Would you please print exactly the lines that run from the one with "Given: Click the" to the last line of the data, both included, without any pictures?

**Data extract:**
Segment Open
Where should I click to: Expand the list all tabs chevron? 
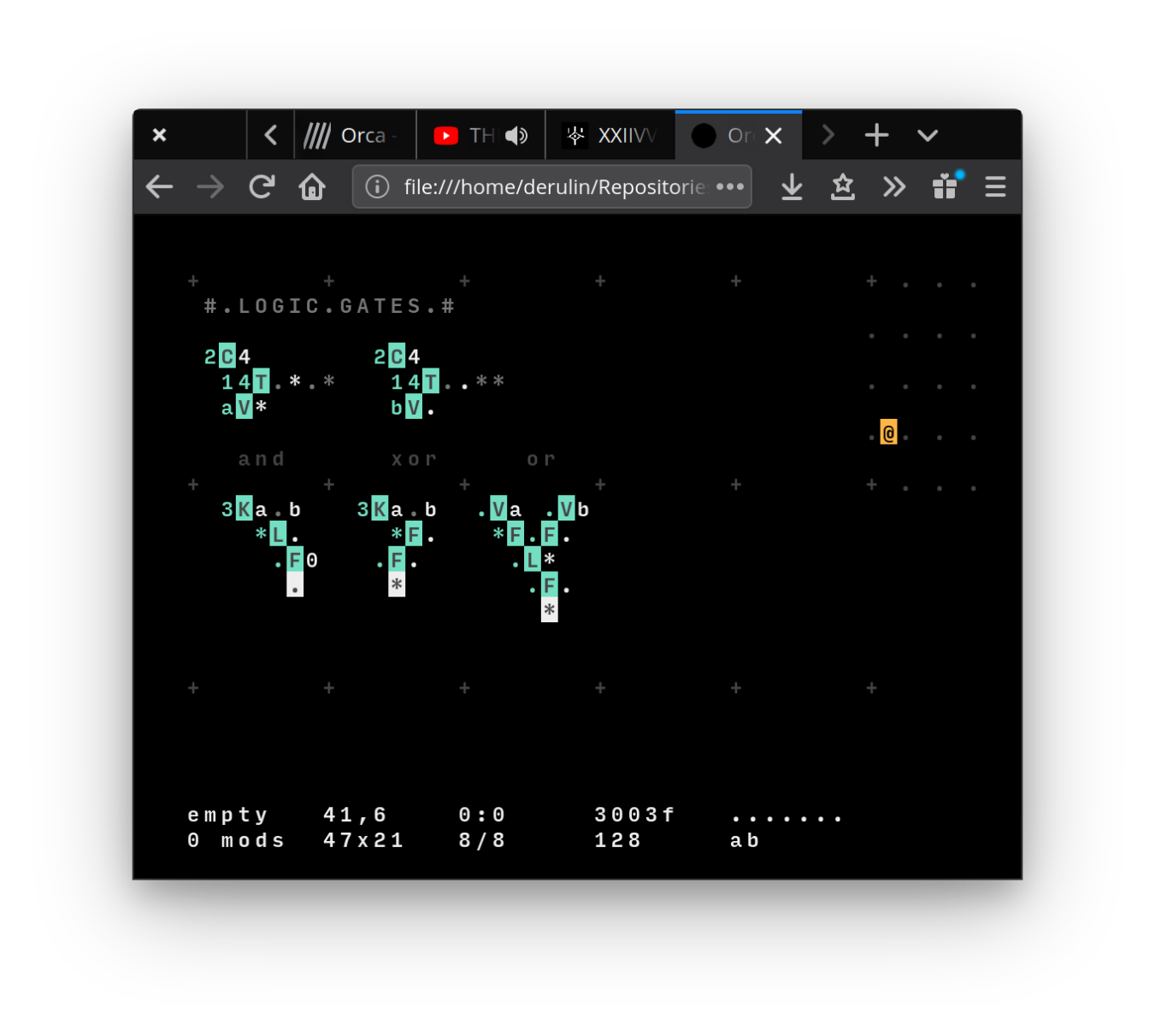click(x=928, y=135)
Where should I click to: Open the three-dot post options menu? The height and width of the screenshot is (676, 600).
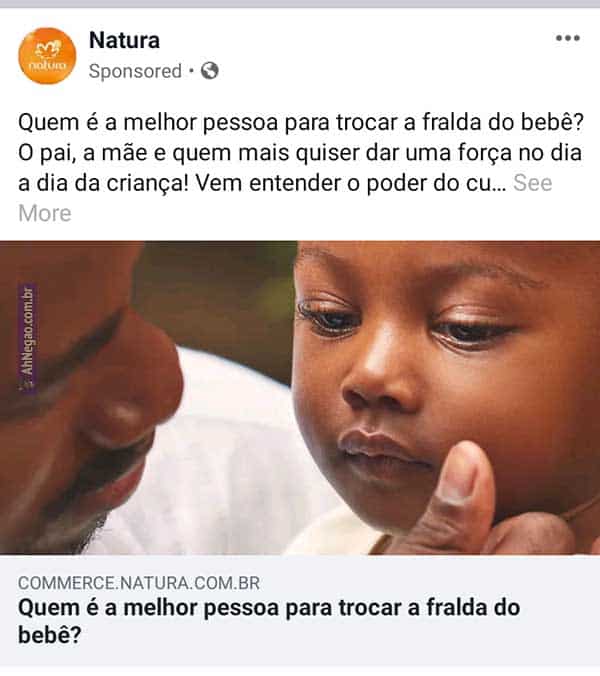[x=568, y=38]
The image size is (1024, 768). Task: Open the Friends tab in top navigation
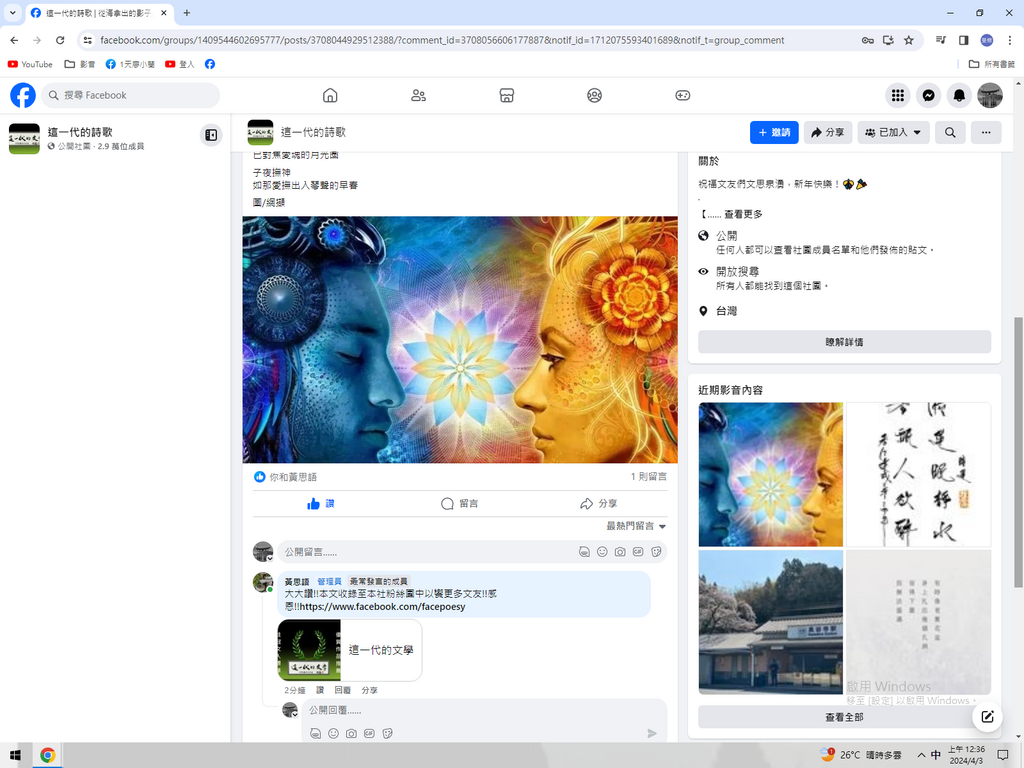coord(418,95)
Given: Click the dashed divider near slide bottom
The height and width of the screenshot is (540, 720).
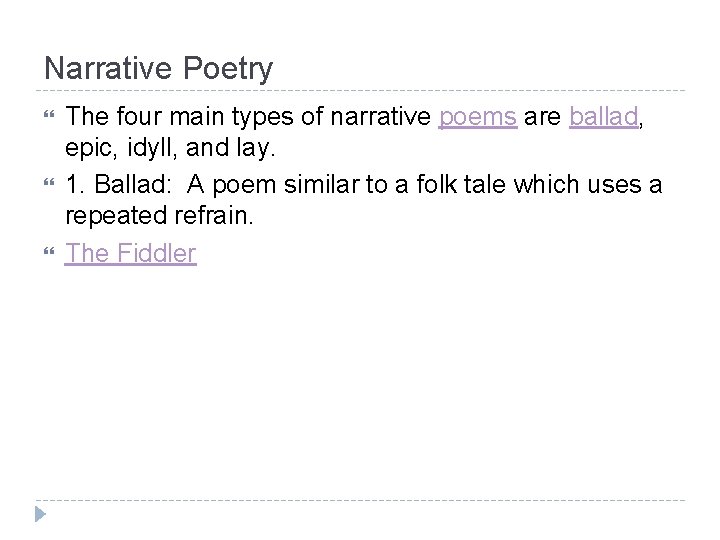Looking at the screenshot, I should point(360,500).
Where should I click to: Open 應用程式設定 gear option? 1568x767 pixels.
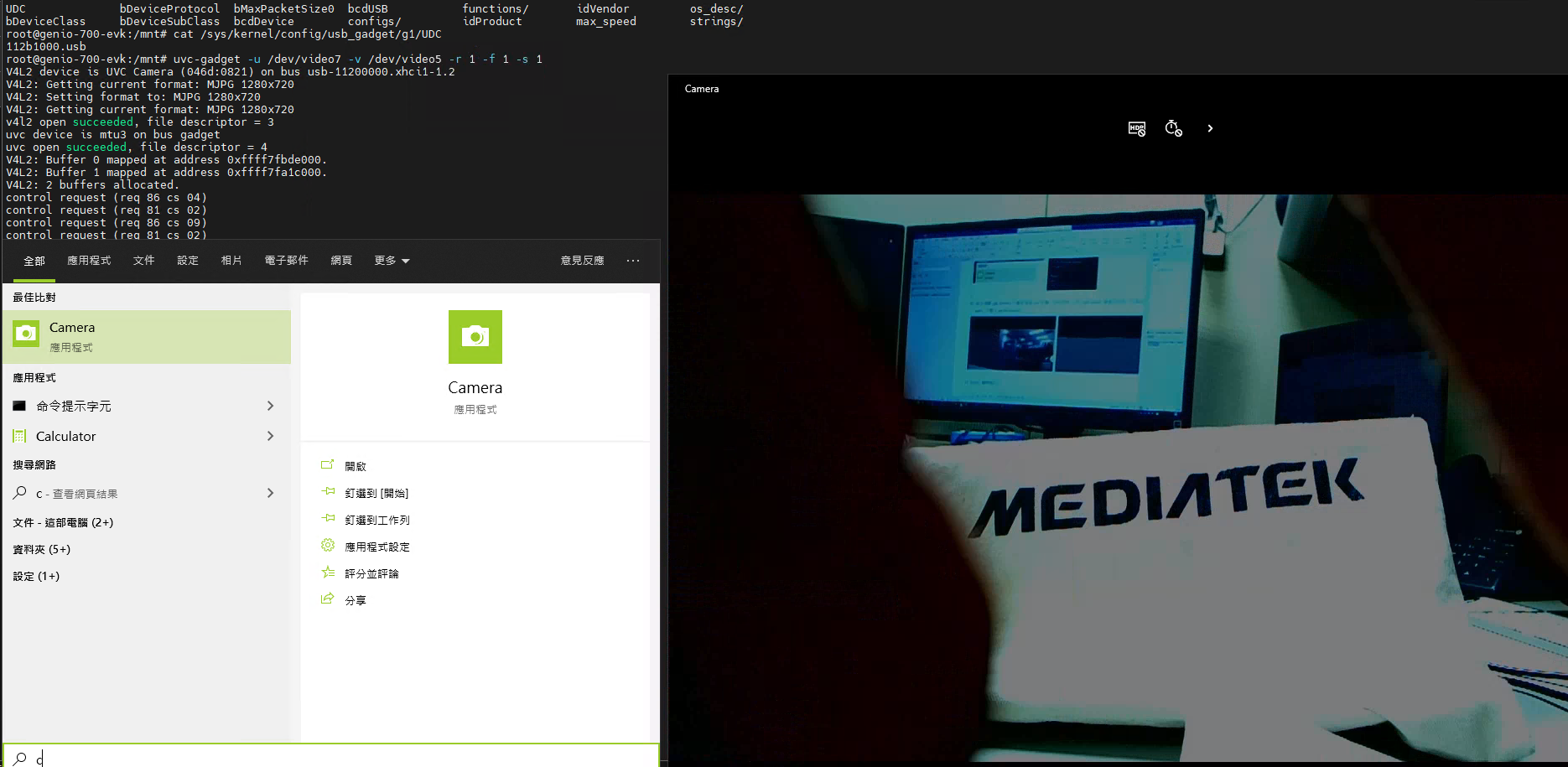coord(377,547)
Segment Closed
**Result for this task:**
Given: Click the dashed divider near slide bottom
The height and width of the screenshot is (540, 720).
Looking at the screenshot, I should point(360,500).
Where should I click to: Open 應用程式設定 gear option? 1568x767 pixels.
coord(377,547)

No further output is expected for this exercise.